AVAILABLE DATA:
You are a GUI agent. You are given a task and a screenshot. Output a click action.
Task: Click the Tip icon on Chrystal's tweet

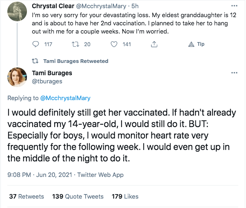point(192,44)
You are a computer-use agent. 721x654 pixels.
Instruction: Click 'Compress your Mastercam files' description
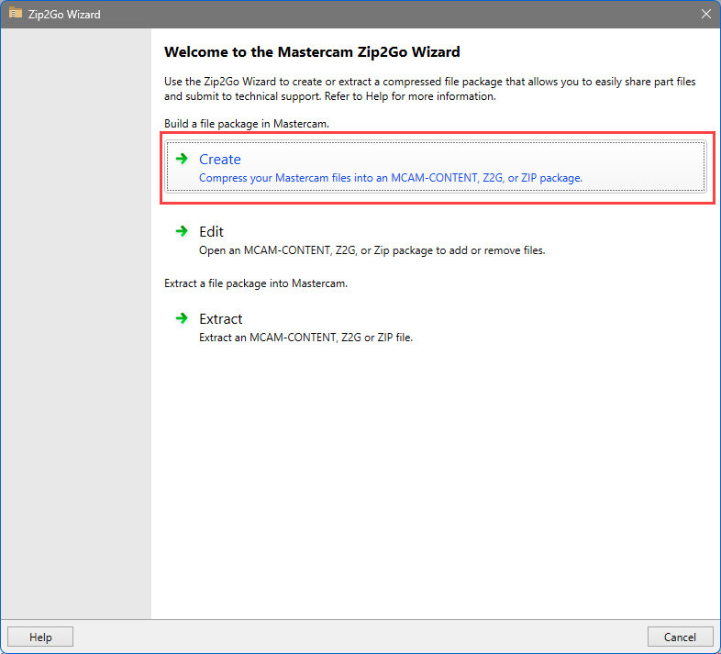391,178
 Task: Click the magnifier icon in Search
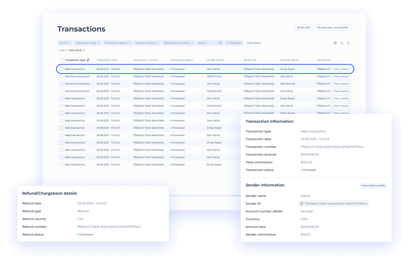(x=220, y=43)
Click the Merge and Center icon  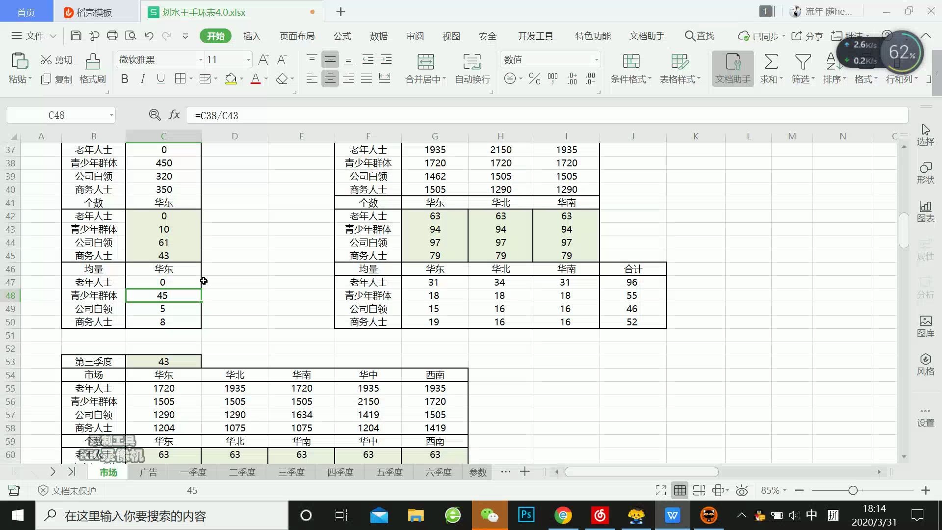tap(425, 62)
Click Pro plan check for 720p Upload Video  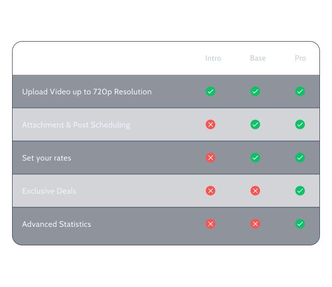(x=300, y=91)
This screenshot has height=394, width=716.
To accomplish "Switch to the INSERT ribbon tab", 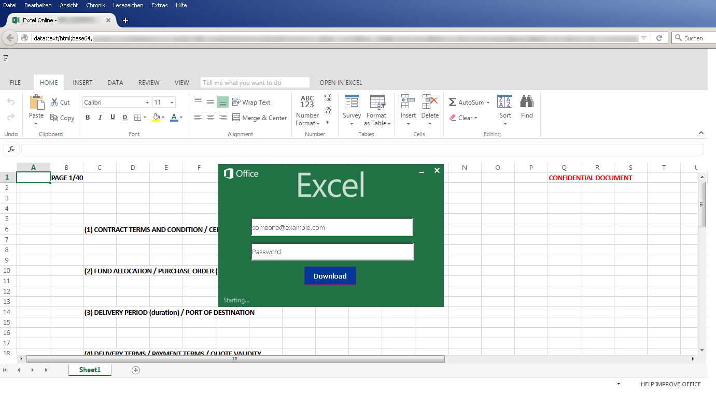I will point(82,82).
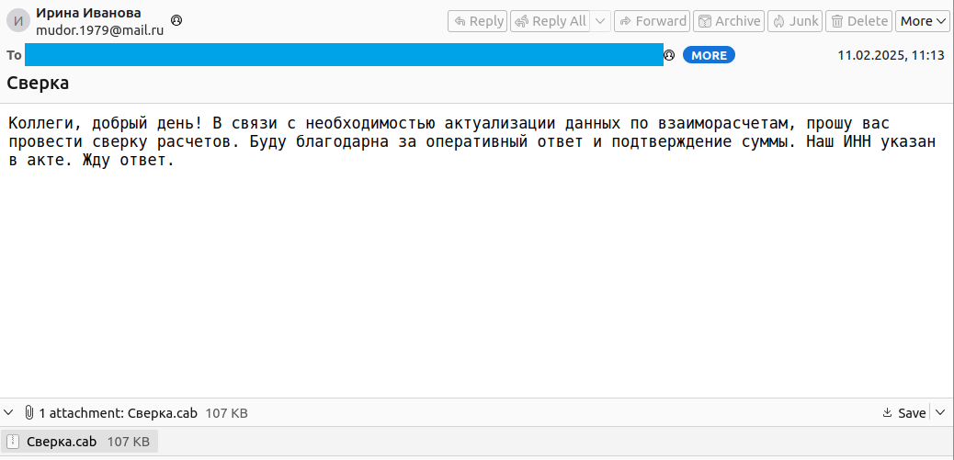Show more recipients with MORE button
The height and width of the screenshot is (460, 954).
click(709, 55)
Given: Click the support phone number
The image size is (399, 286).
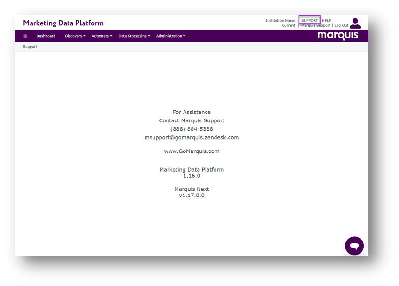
--
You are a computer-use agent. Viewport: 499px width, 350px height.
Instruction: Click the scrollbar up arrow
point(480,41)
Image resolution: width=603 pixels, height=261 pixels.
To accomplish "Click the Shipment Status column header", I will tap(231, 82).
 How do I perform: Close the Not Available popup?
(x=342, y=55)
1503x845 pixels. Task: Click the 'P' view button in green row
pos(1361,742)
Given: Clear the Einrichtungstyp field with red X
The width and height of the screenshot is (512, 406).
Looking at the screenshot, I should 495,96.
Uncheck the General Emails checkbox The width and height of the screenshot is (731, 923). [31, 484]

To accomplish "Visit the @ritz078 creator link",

REQUEST: How many lines in the rows above contain the string "width"? Reply with the number only.

WRITTEN SOLUTION: 6